Therapeutic silencing of microRNA-122 in primates with chronic hepatitis C virus infection

Abstract

The liver-expressed microRNA-122 (miR-122) is essential for hepatitis C virus (HCV) RNA accumulation in cultured liver cells, but its potential as a target for antiviral intervention has not been assessed. We found that treatment of chronically infected chimpanzees with a locked nucleic acid (LNA)-modified oligonucleotide (SPC3649) complementary to miR-122 leads to long-lasting suppression of HCV viremia, with no evidence of viral resistance or side effects in the treated animals. Furthermore, transcriptome and histological analyses of liver biopsies demonstrated derepression of target mRNAs with miR-122 seed sites, down-regulation of interferon-regulated genes, and improvement of HCV-induced liver pathology. The prolonged virological response to SPC3649 treatment without HCV rebound holds promise of a new antiviral therapy with a high barrier to resistance.

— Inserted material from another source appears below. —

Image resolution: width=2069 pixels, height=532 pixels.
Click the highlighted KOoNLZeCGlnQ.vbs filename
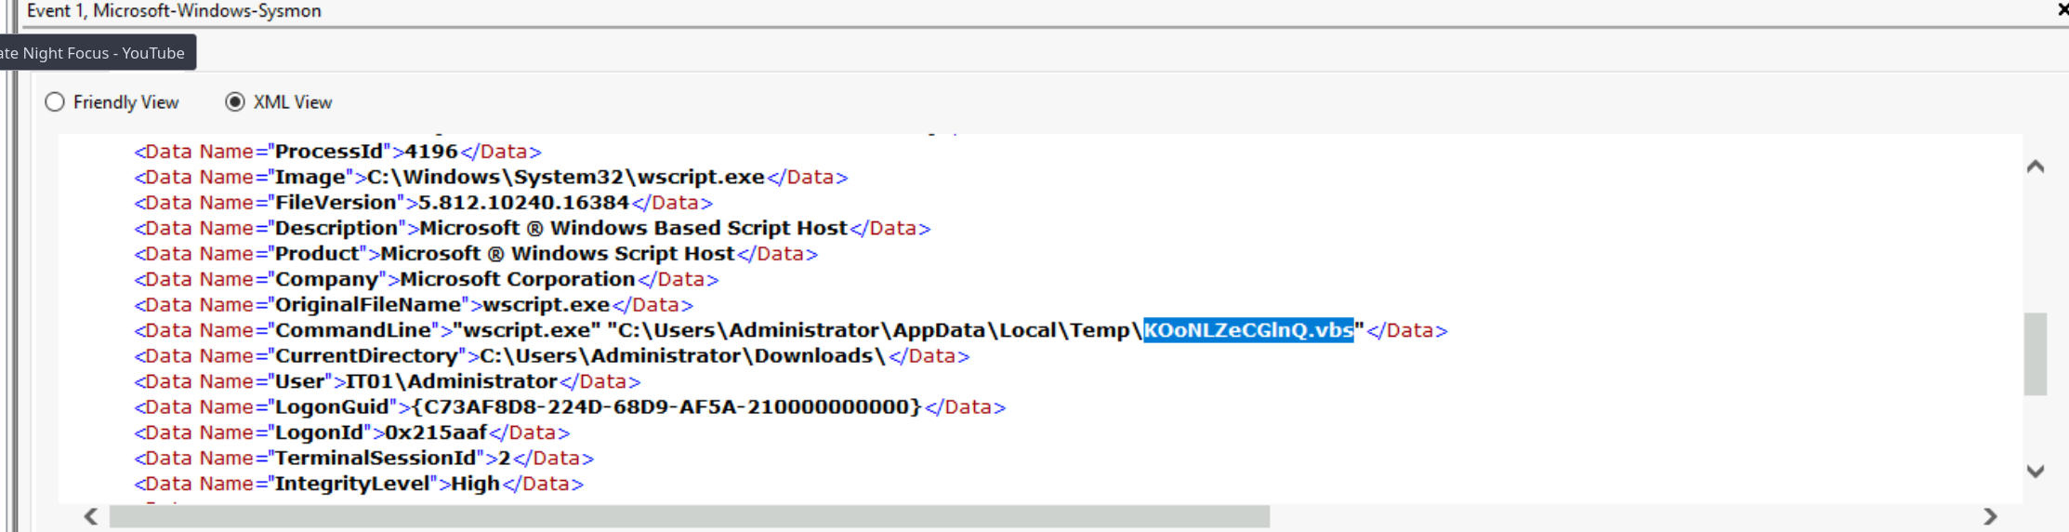pos(1247,330)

Fig. 1. Silencing of miR-122 by SPC3649 in chimpanzees with chronic hepatitis C virus infection

(A) Analysis of HCV RNA levels in HCV-infected chimpanzees during the study. The HCV titers are shown as genomic equivalents (GE) for the high-dose animals (4×0513 blue triangles, 4×0514 magenta diamonds) and low-dose animals (4×0267 orange squares, 4×0358 red dots) in serum (GE/mL, solid lines) and liver (GE/µg liver RNA, dashed lines). The placebo and active treatment periods are indicated below. (B) Northern blot analysis of RNA from chimpanzee liver biopsies using LNA-modified probes detecting free and sequestered miR-122 (upper panel) and SPC3649 (lower panel). The first two lanes are positive controls for free miR-122 and preformed miR-122:SPC3649 heteroduplexes, respectively. (C) Detection of sequence variants in the miR-122 seed sites (boxed) by deep sequencing of the HCV 5’ NCR from the high dose animals at four time points: baseline, end of treatment, viral rebound and end of the follow-up period. (D) The two miR-122 seed sites (boxed) in the HCV 5’ NCR are conserved in all HCV genotypes and subtypes (see SOM for details).

Fig. 2. Functional antagonism of miR-122 by SPC3649 in HCV-infected chimpanzees

(A) Assessment of liver transcriptome changes after SPC3649 treatment in each animal by microarray expression profiling of liver biopsies. The liver mRNA 3’ UTRs were analysed for the presence of different types of canonical miR-122 seed match sites. The cumulative fraction plots show the distribution of log₂ fold changes for each seed match type and a Kolmogorov-Smirnov test was used to compare the three miR-122 seed match types to mRNAs with no seed sites in the 3’ UTR. (B) Expression profiles of interferon-regulated genes (green lines correspond to IRGs with decreased expression from baseline to end of treatment, while red lines indicate IRGs showing an increase) and serum HCV RNA levels (black dashed line) in HCV-infected chimpanzees during the study. (C) Serum IP-10 levels (color coding and plot symbols as in Fig. 1A) and the serum HCV titer (dashed black line) in HCV-infected chimpanzees during the study. (D) Serum cholesterol levels (color coding and plot symbols as in Fig. 1A) and serum HCV RNA levels (dashed black line) in HCV-infected chimpanzees during the study.

Fig. 3. Treatment of HCV-infected chimpanzees with SPC3649 was well tolerated

(A) Plasma trough levels of SPC3649, (B) alanine aminotransferase (ALT) levels and (C) Creatinine levels in HCV-infected chimpanzees during the study. (D–F) Photomicrographs of hematoxylin and eosin stained sections from biopsies of (D) a normal chimpanzee liver, (E) the animal 4×0513 at week −4, (F) week 19, and (G) week 25, respectively.